[Records provided Boundary: Start]

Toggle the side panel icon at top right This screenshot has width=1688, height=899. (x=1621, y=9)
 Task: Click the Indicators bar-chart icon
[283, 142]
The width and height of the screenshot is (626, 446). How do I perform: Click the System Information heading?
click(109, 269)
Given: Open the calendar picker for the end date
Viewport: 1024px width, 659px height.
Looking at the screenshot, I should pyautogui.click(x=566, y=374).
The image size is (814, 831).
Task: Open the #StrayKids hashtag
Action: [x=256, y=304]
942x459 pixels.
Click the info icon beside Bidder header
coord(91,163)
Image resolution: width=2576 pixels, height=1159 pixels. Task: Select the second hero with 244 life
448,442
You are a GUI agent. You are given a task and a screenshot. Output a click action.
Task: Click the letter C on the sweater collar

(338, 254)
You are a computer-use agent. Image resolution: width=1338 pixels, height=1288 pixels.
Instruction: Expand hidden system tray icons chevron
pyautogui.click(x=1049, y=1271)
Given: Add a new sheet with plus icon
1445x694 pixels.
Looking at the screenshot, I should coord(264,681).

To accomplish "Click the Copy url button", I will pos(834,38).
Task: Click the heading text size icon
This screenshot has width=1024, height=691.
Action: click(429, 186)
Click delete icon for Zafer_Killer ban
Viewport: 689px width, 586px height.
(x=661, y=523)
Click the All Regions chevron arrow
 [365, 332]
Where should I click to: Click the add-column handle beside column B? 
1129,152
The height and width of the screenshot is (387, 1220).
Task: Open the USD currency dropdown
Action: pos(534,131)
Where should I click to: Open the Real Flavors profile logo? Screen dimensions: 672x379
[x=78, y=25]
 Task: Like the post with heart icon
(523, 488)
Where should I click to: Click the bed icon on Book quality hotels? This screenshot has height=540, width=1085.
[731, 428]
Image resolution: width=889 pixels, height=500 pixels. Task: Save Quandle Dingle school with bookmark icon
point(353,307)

[Records provided Boundary: End]

Required work
Would you please write the entries out again in full, exactly as given?

Response area
Toggle the side panel icon at top right This screenshot has width=1688, height=899. (x=1621, y=9)
 Task: Click the Indicators bar-chart icon
[283, 142]
The width and height of the screenshot is (626, 446). How do I perform: Click the System Information heading?
click(109, 269)
Given: Open the calendar picker for the end date
Viewport: 1024px width, 659px height.
Looking at the screenshot, I should pyautogui.click(x=566, y=374).
The image size is (814, 831).
Task: Open the #StrayKids hashtag
Action: [x=256, y=304]
942x459 pixels.
Click the info icon beside Bidder header
coord(91,163)
Image resolution: width=2576 pixels, height=1159 pixels. Task: Select the second hero with 244 life
448,442
You are a GUI agent. You are given a task and a screenshot. Output a click action.
Task: Click the letter C on the sweater collar

(338, 254)
You are a computer-use agent. Image resolution: width=1338 pixels, height=1288 pixels.
Instruction: Expand hidden system tray icons chevron
pyautogui.click(x=1049, y=1271)
Given: Add a new sheet with plus icon
1445x694 pixels.
Looking at the screenshot, I should coord(264,681).

To accomplish "Click the Copy url button", I will pos(834,38).
Task: Click the heading text size icon
This screenshot has width=1024, height=691.
Action: click(429, 186)
Click delete icon for Zafer_Killer ban
Viewport: 689px width, 586px height.
(x=661, y=523)
Click the All Regions chevron arrow
 [365, 332]
Where should I click to: Click the add-column handle beside column B? 
1129,152
The height and width of the screenshot is (387, 1220).
Task: Open the USD currency dropdown
Action: pos(534,131)
Where should I click to: Open the Real Flavors profile logo? Screen dimensions: 672x379
[x=78, y=25]
 Task: Like the post with heart icon
(523, 488)
Where should I click to: Click the bed icon on Book quality hotels? This screenshot has height=540, width=1085.
[731, 428]
Image resolution: width=889 pixels, height=500 pixels. Task: Save Quandle Dingle school with bookmark icon
point(353,307)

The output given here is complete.